* _INPUT_
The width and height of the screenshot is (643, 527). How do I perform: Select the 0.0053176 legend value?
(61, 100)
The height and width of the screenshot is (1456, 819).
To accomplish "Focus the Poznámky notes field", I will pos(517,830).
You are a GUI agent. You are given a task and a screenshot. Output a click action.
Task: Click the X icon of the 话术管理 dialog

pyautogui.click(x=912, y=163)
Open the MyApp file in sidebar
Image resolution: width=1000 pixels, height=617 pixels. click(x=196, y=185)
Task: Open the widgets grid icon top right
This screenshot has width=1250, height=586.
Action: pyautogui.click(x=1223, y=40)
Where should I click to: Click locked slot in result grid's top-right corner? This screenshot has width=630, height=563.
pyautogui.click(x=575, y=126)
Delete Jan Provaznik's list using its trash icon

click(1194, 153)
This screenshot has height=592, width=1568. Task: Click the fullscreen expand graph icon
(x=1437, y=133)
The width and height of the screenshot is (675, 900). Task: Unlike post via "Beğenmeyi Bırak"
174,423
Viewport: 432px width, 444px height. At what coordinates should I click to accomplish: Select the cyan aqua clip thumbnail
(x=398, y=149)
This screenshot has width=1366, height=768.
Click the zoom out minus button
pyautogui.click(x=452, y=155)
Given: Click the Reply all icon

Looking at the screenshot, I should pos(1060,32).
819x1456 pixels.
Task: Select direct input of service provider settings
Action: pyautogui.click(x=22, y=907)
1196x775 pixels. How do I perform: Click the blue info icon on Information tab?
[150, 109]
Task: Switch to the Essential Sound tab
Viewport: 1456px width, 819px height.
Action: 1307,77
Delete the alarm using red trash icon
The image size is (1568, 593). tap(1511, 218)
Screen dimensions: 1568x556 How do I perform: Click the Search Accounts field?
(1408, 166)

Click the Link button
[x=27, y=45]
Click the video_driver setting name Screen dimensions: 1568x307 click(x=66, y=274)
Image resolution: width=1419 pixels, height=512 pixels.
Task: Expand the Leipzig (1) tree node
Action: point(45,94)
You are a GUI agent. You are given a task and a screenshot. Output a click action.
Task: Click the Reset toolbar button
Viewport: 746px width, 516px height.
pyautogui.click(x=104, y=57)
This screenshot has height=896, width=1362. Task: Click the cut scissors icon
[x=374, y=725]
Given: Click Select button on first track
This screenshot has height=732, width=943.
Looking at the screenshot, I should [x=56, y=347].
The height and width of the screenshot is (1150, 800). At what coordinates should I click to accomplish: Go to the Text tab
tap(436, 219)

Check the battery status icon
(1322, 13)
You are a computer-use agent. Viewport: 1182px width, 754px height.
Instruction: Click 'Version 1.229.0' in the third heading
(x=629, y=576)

* _PROBLEM DETAILS_
Retype the listing above line for line, without changing anything.

* _ANSWER BELOW_
The width and height of the screenshot is (643, 527). How do I perform: Select the 0.0053176 legend value?
(61, 100)
The height and width of the screenshot is (1456, 819).
To accomplish "Focus the Poznámky notes field", I will pos(517,830).
You are a GUI agent. You are given a task and a screenshot. Output a click action.
Task: Click the X icon of the 话术管理 dialog

pyautogui.click(x=912, y=163)
Open the MyApp file in sidebar
Image resolution: width=1000 pixels, height=617 pixels. click(x=196, y=185)
Task: Open the widgets grid icon top right
This screenshot has width=1250, height=586.
Action: pyautogui.click(x=1223, y=40)
Where should I click to: Click locked slot in result grid's top-right corner? This screenshot has width=630, height=563.
pyautogui.click(x=575, y=126)
Delete Jan Provaznik's list using its trash icon

click(1194, 153)
This screenshot has height=592, width=1568. Task: Click the fullscreen expand graph icon
(x=1437, y=133)
The width and height of the screenshot is (675, 900). Task: Unlike post via "Beğenmeyi Bırak"
174,423
Viewport: 432px width, 444px height. At what coordinates should I click to accomplish: Select the cyan aqua clip thumbnail
(x=398, y=149)
This screenshot has width=1366, height=768.
Click the zoom out minus button
pyautogui.click(x=452, y=155)
Given: Click the Reply all icon

Looking at the screenshot, I should pos(1060,32).
819x1456 pixels.
Task: Select direct input of service provider settings
Action: pyautogui.click(x=22, y=907)
1196x775 pixels. How do I perform: Click the blue info icon on Information tab?
[150, 109]
Task: Switch to the Essential Sound tab
Viewport: 1456px width, 819px height.
Action: 1307,77
Delete the alarm using red trash icon
The image size is (1568, 593). tap(1511, 218)
Screen dimensions: 1568x556 How do I perform: Click the Search Accounts field?
(1408, 166)

Click the Link button
[x=27, y=45]
Click the video_driver setting name Screen dimensions: 1568x307 click(x=66, y=274)
Image resolution: width=1419 pixels, height=512 pixels.
Task: Expand the Leipzig (1) tree node
Action: point(45,94)
You are a GUI agent. You are given a task and a screenshot. Output a click action.
Task: Click the Reset toolbar button
Viewport: 746px width, 516px height.
pyautogui.click(x=104, y=57)
This screenshot has height=896, width=1362. Task: Click the cut scissors icon
[x=374, y=725]
Given: Click Select button on first track
This screenshot has height=732, width=943.
Looking at the screenshot, I should [x=56, y=347].
The height and width of the screenshot is (1150, 800). At what coordinates should I click to accomplish: Go to the Text tab
tap(436, 219)

Check the battery status icon
(1322, 13)
You are a computer-use agent. Viewport: 1182px width, 754px height.
Instruction: Click 'Version 1.229.0' in the third heading
(x=629, y=576)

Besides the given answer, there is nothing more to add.